Auscultation of the heart
If patient does not have valve diseases S1 and S2 are dimished. Pulmonic S2 may be accentuated. Third heart sound (ventricular gallop), which occurs early in diastole, probably is the single most reliable sign of left heart failure revealed during physical examination. The S3 occurs during rapid filling of the left ventricle. Increased left atrial pressure (which propels the blood forward with increased force) and non compliance of the left ventricle are two important factors in the production of this extra sound. It also may be heard in young, healthy athletes as a normal finding.
Fourth heart sound (S4). Patients in sinus rhythm and heart failure often have an S4 (atrial gallop). The S4 is produced as left atrial systole propels volume into the ventricle just prior to ventricular systole.
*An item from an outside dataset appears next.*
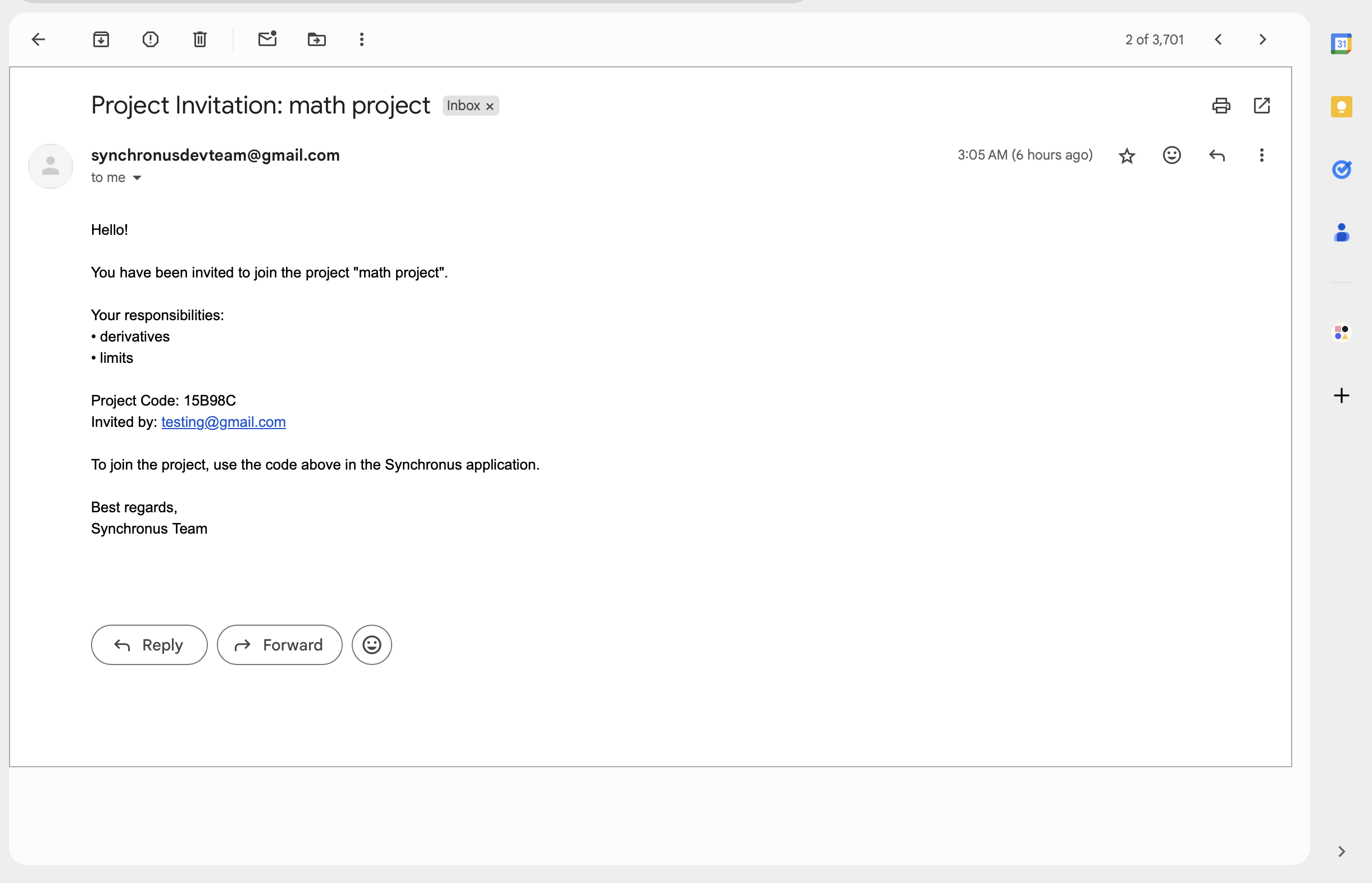Open toolbar More options menu
1372x883 pixels.
(x=361, y=39)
In congestive heart failure, the left ventricle is noncompliant and the S4 probably results from the reverberation of the blood ejected from the left atrium into the left ventricle.
Murmurs of mitral or aortic valve disease.
Chest
Tachypnea
Bibasal and inspiratory rales
Wheeze (cardiac asthma)
Right – sided pleural effusion
Symptoms of the RVF
Edema of the lower extremities, sacrum, abdominal wall.
Fullness in the right upper quadrant of the abdomen.
Abdominal distension (ascites)
Fatique
Dizziness
Facial engorgement
Pulsation in neck and face, fullness in the neck (tricuspid regurgitation)
Nausea, vomiting, anorexia
Syncope
In addition, patients may be depressed, complain of drug – related side effects.
Visual examination
The patient may look ill and exhausted, with cool peripheries, peripheral cyanosis, peripheral edema and, probably with ascites.
Palpation
Pulse: resting tachycardia, pulsus altermans.
Systolic BP decreased, narrow pulse pressure. An abnormal pulsation (heave) is felt at the right sternum border near the fifth intercostals space if the right ventricle is enlarged.
Percussion
The right border of relative heart dullness drifts right from the sternum due to enlarged right ventricle.
Auscultation of the heart
The weakened S1 and S2, S3 gallop, S4 over the right ventricle.
Murmurs of valve disease, systolic murmur of tricuspid regurgitation.
Chest: tachypnea and signs of pleural effusions.
Abdomen : an enlarged and tender liver, pulsatile in tricuspid regurgitation.